SOURCE:
Guy de Larigaudie est une figure emblématique du scoutisme français, connu comme le "routier de légende" des Scouts de France. Né en 1908 et mort héroïquement au combat en 1940, sa vie courte mais intense a profondément marqué le mouvement scout.
Caractérisé par "un sourire permanent, un optimisme à toute épreuve, une foi à soulever les montagnes", Guy de Larigaudie a laissé une empreinte durable dans l'imaginaire et les pratiques du scoutisme. Son parcours, mêlant aventures, voyages, écriture et engagement spirituel, continue d'inspirer les générations de scouts qui lui ont succédé.
Ses écrits, comprenant des romans, des récits de voyage et des réflexions spirituelles, sont toujours lus et appréciés. Ils continuent d'influencer chefs et cheftaines, routiers et guides-aînées au sein du mouvement scout.
La vie de Guy de Larigaudie, bien que brève, illustre les idéaux du scoutisme : le service, l'aventure, la foi et le don de soi. Son histoire, de son enfance heureuse à sa mort au combat, en passant par ses voyages extraordinaires, incarne l'esprit scout dans toute sa plénitude.
Guillaume Boulle de Larigaudie, plus connu sous le nom de Guy, est né le 18 janvier 1908 à Paris, dans le IXe arrondissement. Il est le deuxième enfant de Jean-Jacques Boulle de Larigaudie et d'Henriette Glady, après sa sœur Marie-Thérèse, surnommée Maïté.
Les Larigaudie sont originaires du Ribéracois en Périgord. Leurs ancêtres appartenaient à la petite notabilité de province, occupant des fonctions telles que propriétaires, notaires, juges de paix, représentants de commerce et maires de Saint-Martin-de-Ribérac. Le père de Guy travaillait comme assureur à Paris.

EXTRAIT DE DONNÉES:
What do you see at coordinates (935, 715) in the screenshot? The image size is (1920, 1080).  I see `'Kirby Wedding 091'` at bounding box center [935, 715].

CONSIGNE: Recopiez sans rien changer le passage du texte sur Guy de Larigaudie qui commence aux mots « Guy de Larigaudie est » et s'arrête après les mots « lui ont succédé. ».

EXERCICE CORRIGÉ:
Guy de Larigaudie est une figure emblématique du scoutisme français, connu comme le "routier de légende" des Scouts de France. Né en 1908 et mort héroïquement au combat en 1940, sa vie courte mais intense a profondément marqué le mouvement scout.
Caractérisé par "un sourire permanent, un optimisme à toute épreuve, une foi à soulever les montagnes", Guy de Larigaudie a laissé une empreinte durable dans l'imaginaire et les pratiques du scoutisme. Son parcours, mêlant aventures, voyages, écriture et engagement spirituel, continue d'inspirer les générations de scouts qui lui ont succédé.